Get caught up with latest news regarding data breaches for the week of the September 8.
JPMorgan Chase – In our first Data Breach Ripples report, we touched on a potential security breach involving JPMorgan Chase. On September 12, JPMorgan Chase spokesperson Kristin Lemaku told the New York Times that the bank, "uncovered an attack by an outside adversary recently where the firm's technology environment was compromised." In a brief statement on the firm's website, the company has not seen any suspicious fraudulent activity and reminded customers that they would not be held liable for any unauthorized transactions on their accounts.
Central Utah Clinic – In another security breach targeting healthcare providers, more than 31,000 patients were notified at Central Utah Clinic, informing them that their personal information may have been accessed in a data breach. According to a report by SC Magazine, a server at the Central Utah Clinic was compromised by unauthorized intruders in June of 2014. While the exact information that was stolen is still unknown, the server contained names, dates of birth, Social Security numbers, phone numbers and mailing addresses. All affected patients are being notified by letter.
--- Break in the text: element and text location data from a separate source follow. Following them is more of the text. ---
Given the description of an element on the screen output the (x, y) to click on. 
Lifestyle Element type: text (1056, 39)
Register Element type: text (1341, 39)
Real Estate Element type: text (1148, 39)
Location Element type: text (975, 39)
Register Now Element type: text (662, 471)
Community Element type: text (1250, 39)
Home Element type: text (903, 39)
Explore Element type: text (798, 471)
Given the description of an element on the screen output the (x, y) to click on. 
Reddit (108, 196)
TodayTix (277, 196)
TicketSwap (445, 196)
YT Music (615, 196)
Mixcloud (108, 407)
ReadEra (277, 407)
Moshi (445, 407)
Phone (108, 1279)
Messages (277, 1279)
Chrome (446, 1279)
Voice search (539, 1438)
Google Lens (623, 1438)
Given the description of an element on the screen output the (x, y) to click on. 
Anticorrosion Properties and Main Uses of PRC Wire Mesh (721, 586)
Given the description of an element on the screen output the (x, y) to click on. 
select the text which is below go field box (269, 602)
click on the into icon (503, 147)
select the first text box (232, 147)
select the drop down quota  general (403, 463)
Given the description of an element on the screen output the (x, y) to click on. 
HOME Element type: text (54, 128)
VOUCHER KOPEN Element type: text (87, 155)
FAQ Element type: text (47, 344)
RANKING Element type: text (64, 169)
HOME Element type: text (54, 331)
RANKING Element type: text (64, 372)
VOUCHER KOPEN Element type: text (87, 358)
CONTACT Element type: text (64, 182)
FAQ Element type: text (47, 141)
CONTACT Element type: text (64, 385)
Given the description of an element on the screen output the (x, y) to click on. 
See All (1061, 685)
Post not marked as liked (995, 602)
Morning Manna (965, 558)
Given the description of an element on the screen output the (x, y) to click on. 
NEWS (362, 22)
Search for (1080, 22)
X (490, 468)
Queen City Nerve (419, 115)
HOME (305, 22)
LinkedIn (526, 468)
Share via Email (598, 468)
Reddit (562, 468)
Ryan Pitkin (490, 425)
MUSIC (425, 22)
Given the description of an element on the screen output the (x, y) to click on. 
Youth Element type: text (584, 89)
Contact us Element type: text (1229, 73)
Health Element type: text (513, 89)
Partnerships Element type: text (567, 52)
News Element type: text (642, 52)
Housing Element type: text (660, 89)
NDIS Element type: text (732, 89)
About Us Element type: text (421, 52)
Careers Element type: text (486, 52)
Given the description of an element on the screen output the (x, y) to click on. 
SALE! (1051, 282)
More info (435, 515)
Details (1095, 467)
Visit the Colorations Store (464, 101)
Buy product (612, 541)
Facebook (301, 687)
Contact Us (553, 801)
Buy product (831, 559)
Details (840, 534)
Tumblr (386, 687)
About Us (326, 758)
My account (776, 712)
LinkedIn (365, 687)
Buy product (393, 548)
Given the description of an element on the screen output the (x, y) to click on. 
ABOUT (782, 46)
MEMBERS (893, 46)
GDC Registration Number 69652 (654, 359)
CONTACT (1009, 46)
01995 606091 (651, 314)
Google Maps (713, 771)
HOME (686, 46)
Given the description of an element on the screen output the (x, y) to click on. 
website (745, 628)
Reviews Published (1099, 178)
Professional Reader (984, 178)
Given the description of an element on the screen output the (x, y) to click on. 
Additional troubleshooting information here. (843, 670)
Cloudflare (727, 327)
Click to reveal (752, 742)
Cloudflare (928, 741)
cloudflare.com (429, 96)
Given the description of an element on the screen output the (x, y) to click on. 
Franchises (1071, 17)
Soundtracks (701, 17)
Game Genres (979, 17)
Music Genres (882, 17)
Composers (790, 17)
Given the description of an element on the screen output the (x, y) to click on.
George Mason University– On July 16, 2014 , George Mason University detected a security breach involving a server that hosted the university's Travel Request Service. SC Magazine first reported that approximately 4,400 users of the travel request system were affected by the server breach, which contained names and Social Security numbers. George Mason University has sent out letters to all the affected users and is offering each person a one year membership to ProtectMyID.
Beachwood-Westlake Plastic Surgery and Medical Spa – According to a Ohio plastic surgery office, computer hardware containing the names and medical limited information of 6,141 patients was stolen during a burglary on the plastic surgery and spa offices. According to the report, the burglary occurred on June 29 as the thieves were able to gain entry into the building undetected, as the cleaning crew "failed to reactivate the system on the night of the crime." The medical office is in the process of notifying all affected patients and is offering a free year of credit monitoring services.